While almost half the residents in New York’s 14th Congressional District are foreign-born, according to Census Reporter, Barron provided no evidence to support his claim that the majority of its population is in the country illegally. Moreover, data from 2005 showed that undocumented immigrants made up only 6.8 percent of the district’s population.

“‘Immigrants are dirty’ is a lazy, tired, racist trope,” Ocasio-Cortez said in response to the segment. “Secondly, environmental injustice is a major motivation as to why we introduced and wrote the Green New Deal the way we did in the first place.”

Following Ocasio-Cortez’s response, Barron apologized for his choice of words but maintained his claim that the “crisis” of garbage on the streets is linked to immigrants, “both documented and not.”

“On Tucker Carlson’s show last night, I discussed the issue of trash on the streets in Rep.

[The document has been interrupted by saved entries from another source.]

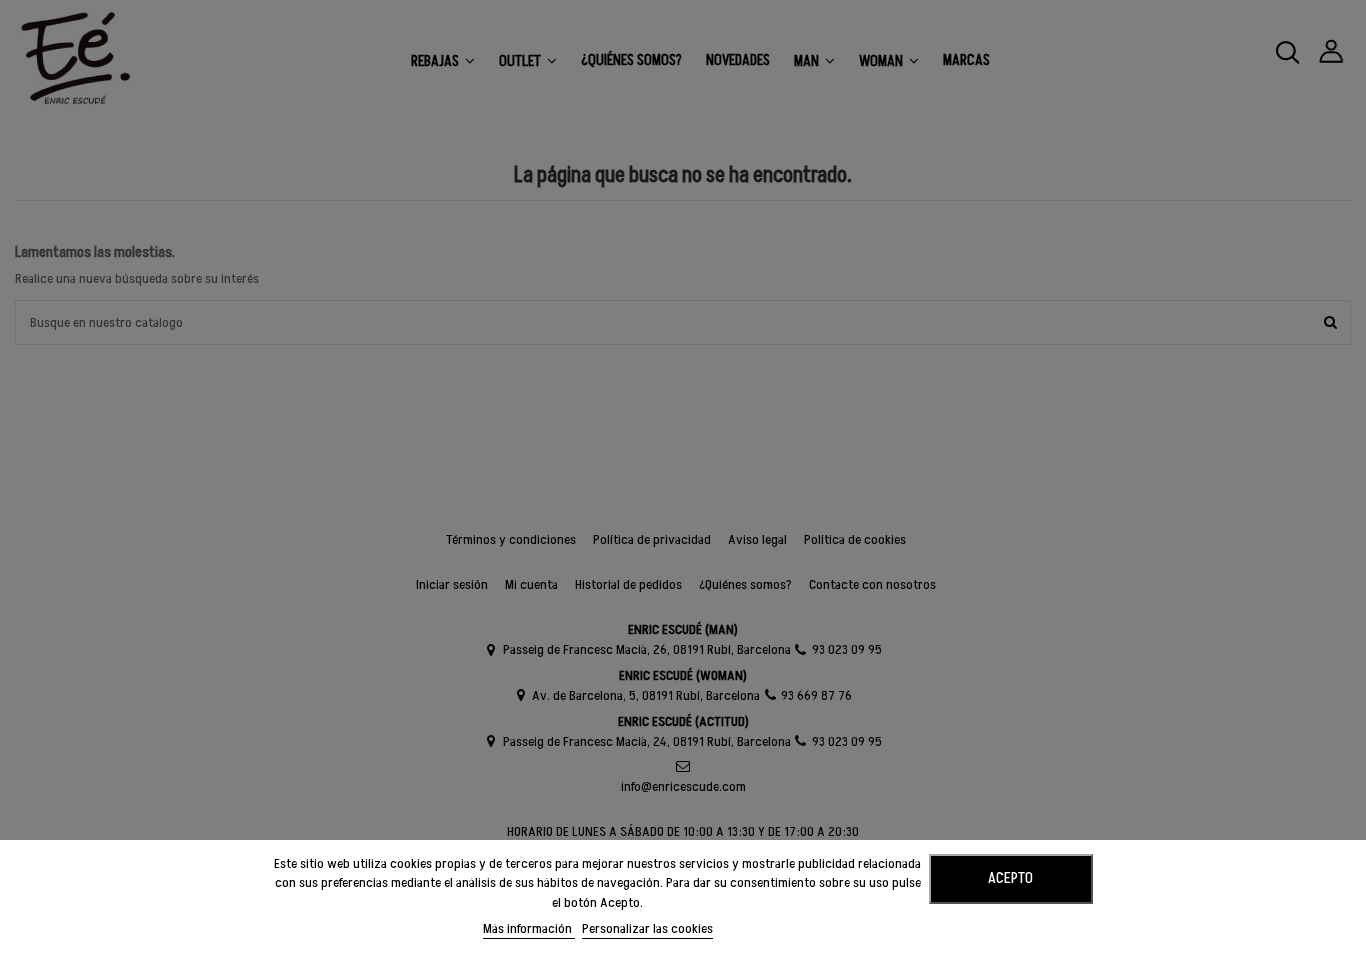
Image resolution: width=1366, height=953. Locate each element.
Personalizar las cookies (647, 928)
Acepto (1010, 878)
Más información (529, 928)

Ocasio-Cortez’s district. I chose the wrong words and that is my fault. I am sorry,” he wrote on Twitter Wednesday. “The issue I intended to raise was that immigrants, both documented and not, are often unable to access legal, affordable housing.”

“This crisis has led many people, including immigrants, to illegal basement dwellings, where landlords fail to collect trash, leaving residents in a tough position, ultimately putting their garbage on the streets,” he added. “I didn’t do justice to a complex issue and I apologize.”

Carlson received backlash earlier in the week for statements made while discussing Bernie Sanders’s immigration proposal, which includes a program to accept at least 50,000 migrants displaced by climate change.

“If you cared about the environment, which I personally do, emphatically care ― I actually go outside once in a while, unlike most people on the left ― why would you want a crowded country?” Carlson said on his show Monday night. “Isn’t crowding your country the fastest way to despoil it, to pollute it, to make it, you know, a place you wouldn’t want to live?”

Last year, Carlson lost advertisers over similar controversial statements when he said immigrants make the country “poorer and dirtier and more divided.”

While Ocasio-Cortez said she debates appearing on Fox News, Michael Blake, Democratic National Committee vice chairman and New York assemblyman, did so last month, derailing a segment to blast Carlson and the network.

When discussing presidential nominees, Blake asked Fox News anchor Bill Hemmer, “Why the hell does Tucker Carlson still have a job here in the first place?”

Hemmer replied that he didn’t bring Blake on “to bash our network,” adding that Carlson’s employment status was “not relevant to the conversation we’re having.”

Sanders, whom Ocasio-Cortez has endorsed for president, drew criticism from some Democrats for holding a town hall on Fox News in April.